課題 A: 記録の「Open the 查询条件 姓名 dropdown」を含む行から「pos(420,228)」を含む行まで(両端を含む)を、「screenshot」を「image」に更新して書き直してもらえますか?画像は回答に入れないでください。

もちろん自分で明細書を作成することもありますが、仕事量に合わせて、時には外注することもあります。

個人的には、企業の知財部にしか出来ない1の発明のタネ探しが、最も力を入れなければならないプロセスであると考えています。

職場は、どんな雰囲気ですか?

びっくりするくらいメリハリがあります。

知的財産権は企業の経営を支える財産であるため、仕事の際は細部まで気を遣い、あらゆるリスクを検討します。

一方で、仕事のスキマ時間の雑談では、さっきまでの彼らはどこにいったのだろうと感じるほど、明るい雰囲気に変わるんです。

私は、集中するタイミングを作りやすい今の環境を気に入っています。

将来のキャリアプランについて

今後のキャリアプランは、どのようなものをお考えですか?

知財部に異動してまだ2年ほどではありますが、今後も企業の知財部で働き続けたいと考えています。

特許事務所での仕事に比べ

  • 実験データに触れられる機会が多いこと
  • 出願・調査業務に加え、製品開発・事業戦略にも関われること

などが、私にとっての企業知財部で働くことの魅力です。

記録:
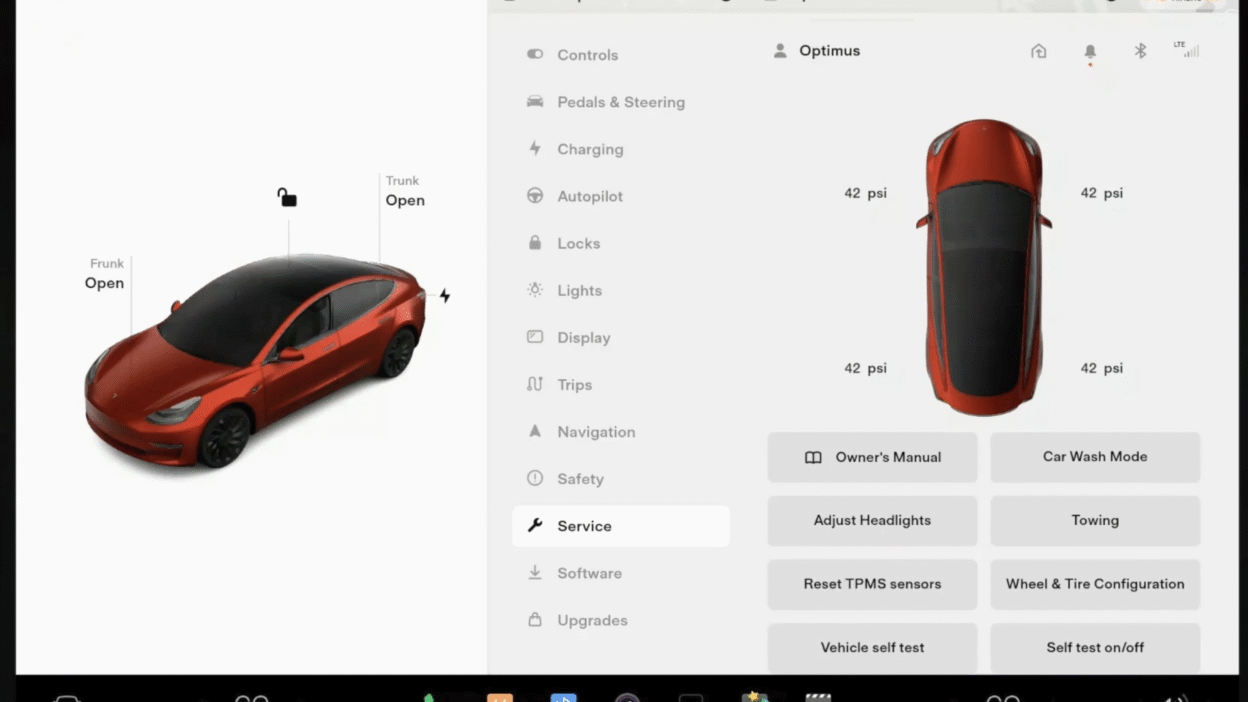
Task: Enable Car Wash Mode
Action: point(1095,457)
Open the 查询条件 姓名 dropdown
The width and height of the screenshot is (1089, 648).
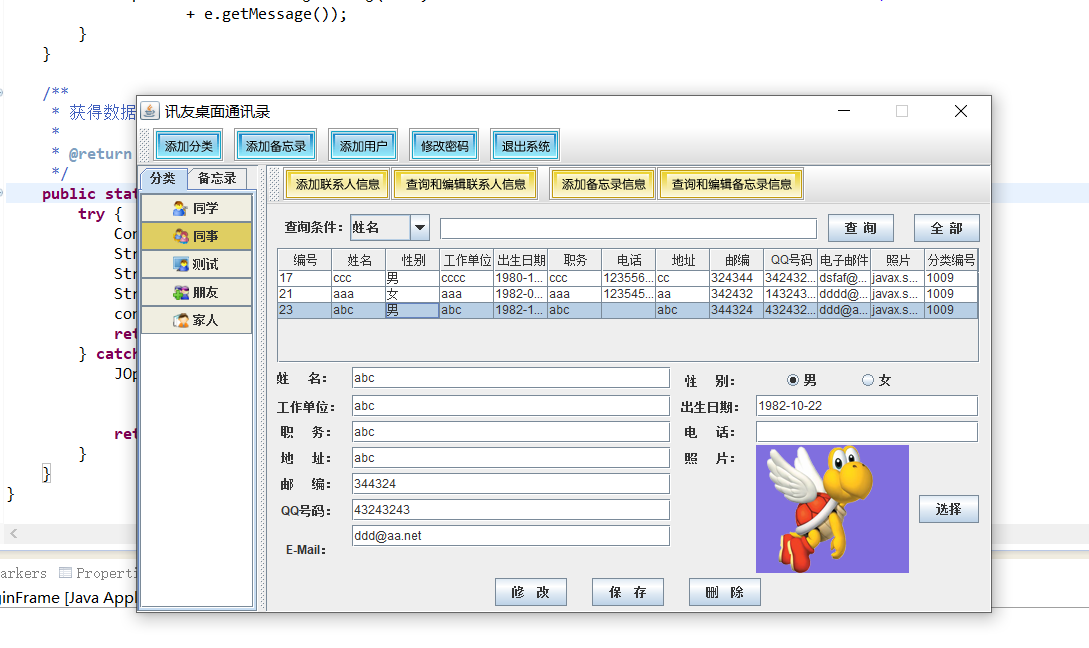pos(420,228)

* * *

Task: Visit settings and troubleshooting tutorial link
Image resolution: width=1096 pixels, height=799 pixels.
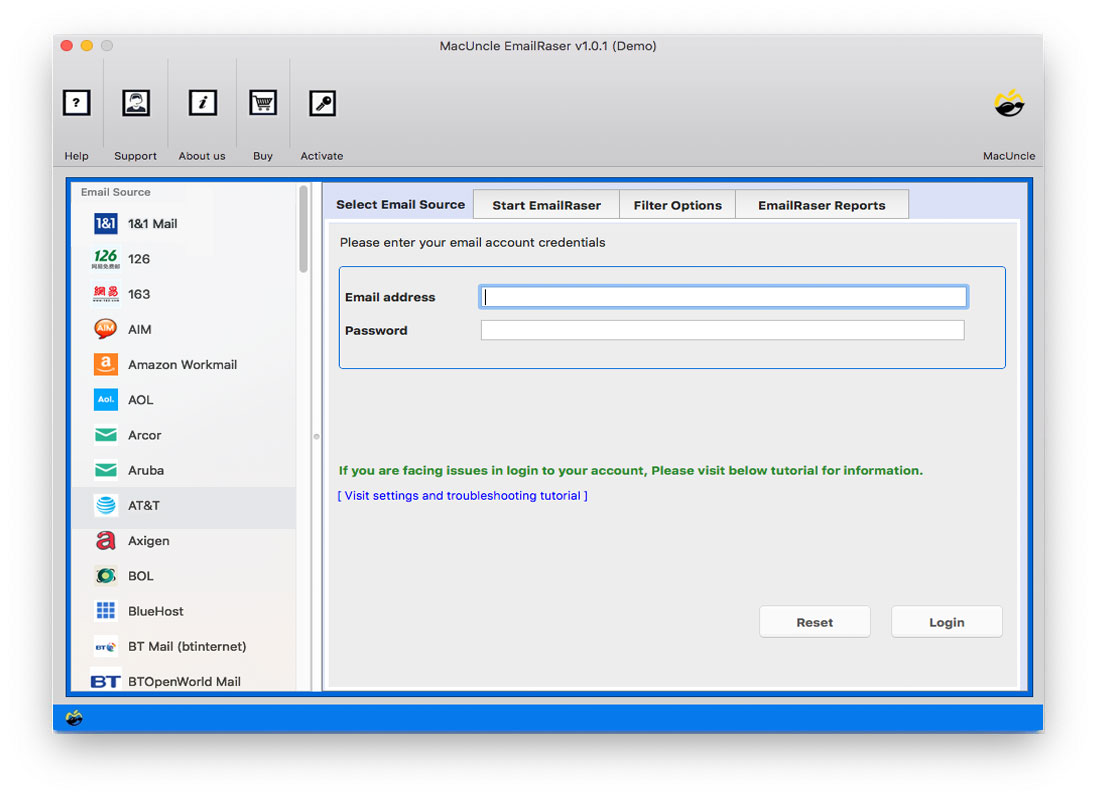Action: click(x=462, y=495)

課題 B: 企業の知財部での仕事についての文章を、最後の文の後から書き継いでもらえますか?

回答 A:
Open the 查询条件 姓名 dropdown
The width and height of the image is (1089, 648).
pos(420,228)

回答 B:
転職をするかは、現時点では何とも言えません。

現在の職場にて、様々な製品・事業に関する技術に触れながら、さらに専門としたい分野を見つけたいと考えています。

最後に、これから知財部で働きたい人にアドバイスをお願いします!

知財部への転職・異動のために、仕事のベースとなる知識・経験があるに越したことはありません。

しかし、個人的には一人で準備しすぎず、まずは求人に応募するのがよいと考えています。

主な理由は以下の2つです。

  • 求人に応募する・異動の希望を伝えることで、入手できる情報量が格段に増える
    (意思を周りに伝えると、支えてくれる人が驚くほどたくさんいます)
  • 知財部における実務を経験しなければ得られないものがたくさんある
    (一人前になるのに10年かかると言われる、とよく言われます)

転職・異動には勇気がいりますが、知人や転職サイト・エージェントを巻き込んで、一日でも早くスタートを切ることをおすすめします。

私も、知財の業務経験がほとんどない状態で知財部員として働き始めました。

初めは負荷が多く、大変な時期もありましたが、早めに異動してよかったと実感しています。

本日はありがとうございました!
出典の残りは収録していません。